Celle-ci a été conduite à l’aéroport, puis à un poste de police dans la province d’Iloilo, à des centaines de kilomètres de Quezón City. Pendant deux jours, Adora Faye a été empêchée par la police de contacter son avocat et ses proches. Le 26 août, un membre de sa famille, un avocat et des assistant·e·s juridiques sont arrivés au poste de police après avoir eu confirmation du lieu où elle se trouvait. Elle a été examinée par un médecin l’après-midi même.

La police a accusé Adora Faye d’être une cadre du Parti communiste des Philippines (CPP), en affirmant que des mandats d’arrêt avaient été délivrés contre elle pour meurtre, tentative de meurtre et rébellion dans l’affaire d’une embuscade présumée au cours de laquelle des membres des forces de sécurité auraient été tués en 2009.

Le « marquage rouge » – pratique des autorités ou de dénonciateurs anonymes consistant à accuser des militant·e·s et des défenseur·e·s des droits humains de liens avec des groupes armés – est un phénomène qui existe depuis plusieurs décennies. Il a cependant pris de l’ampleur au cours des dernières années, sous la présidence de Rodrigo Duterte, après l’arrêt des pourparlers de paix entre le gouvernement et le CPP en 2017. Le décret 70 que Rodrigo Duterte a signé par la suite prévoit « une approche nationale de la lutte contre les groupes terroristes communistes locaux » et a débouché sur la création du Groupe de travail national pour mettre fin au conflit armé communiste local (NTF-ELCAC). Pour les observateurs, ce moment a marqué le début d’une nouvelle campagne de « marquage rouge », de menaces et de harcèlement dirigés contre des défenseur·e·s des droits humains, des militant·e·s politiques, des avocat·e·s, des syndicalistes et d’autres groupes considérés comme ayant des liens avec la gauche progressiste.

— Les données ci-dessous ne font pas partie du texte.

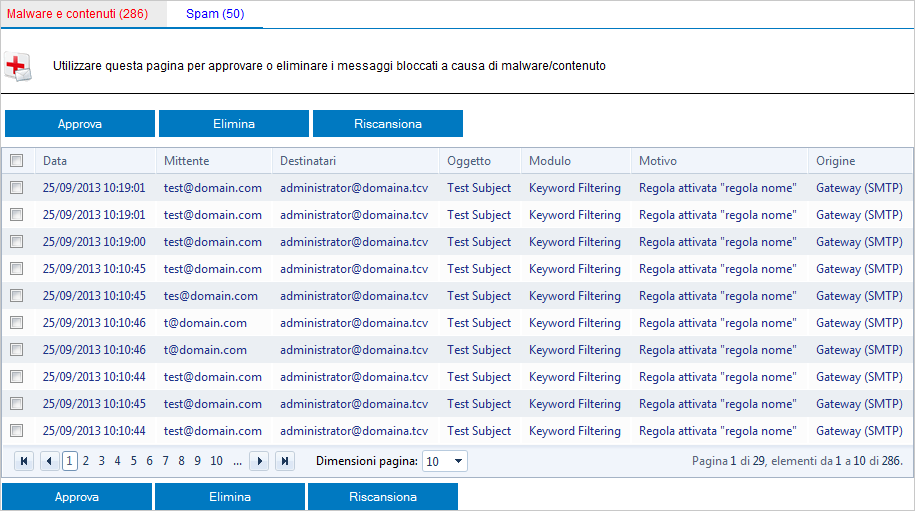Click the bottom Riscansiona button
The width and height of the screenshot is (915, 511).
point(383,497)
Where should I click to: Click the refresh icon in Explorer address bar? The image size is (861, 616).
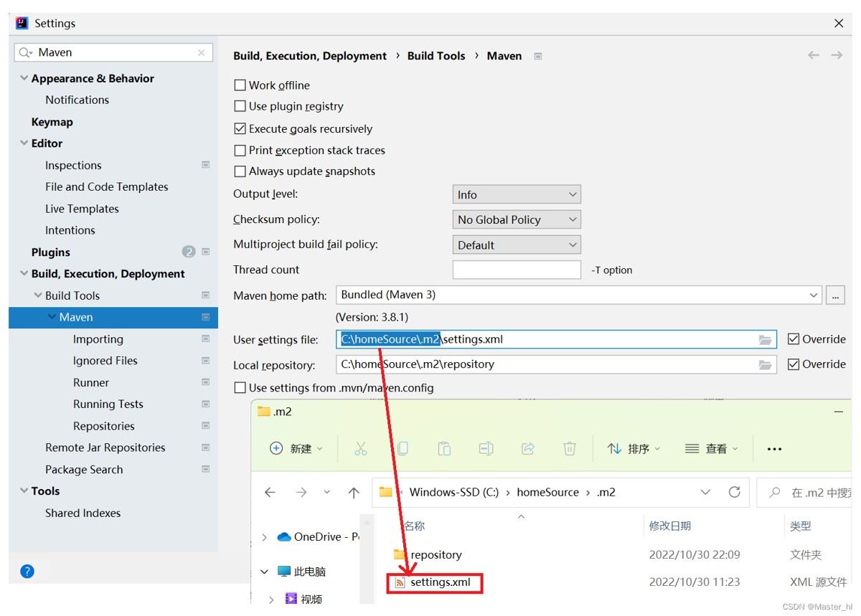(x=734, y=492)
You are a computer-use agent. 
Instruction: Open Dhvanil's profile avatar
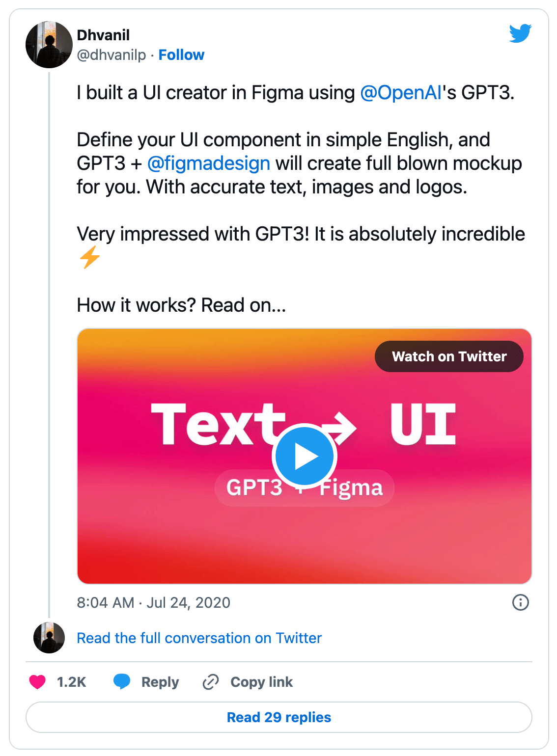click(49, 45)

De nombreuses organisations de défense des droits humains, dont Amnesty International, et le Haut-Commissariat des Nations unies aux droits de l’homme ont appelé à la cessation immédiate de cette approche, en exprimant leur inquiétude face au fait que cette stratégie anti-insurrectionnelle à la portée dangereusement large a entraîné une augmentation du nombre de violations des droits fondamentaux des défenseur·e·s des droits humains et des militant·e·s politiques dans tout le pays.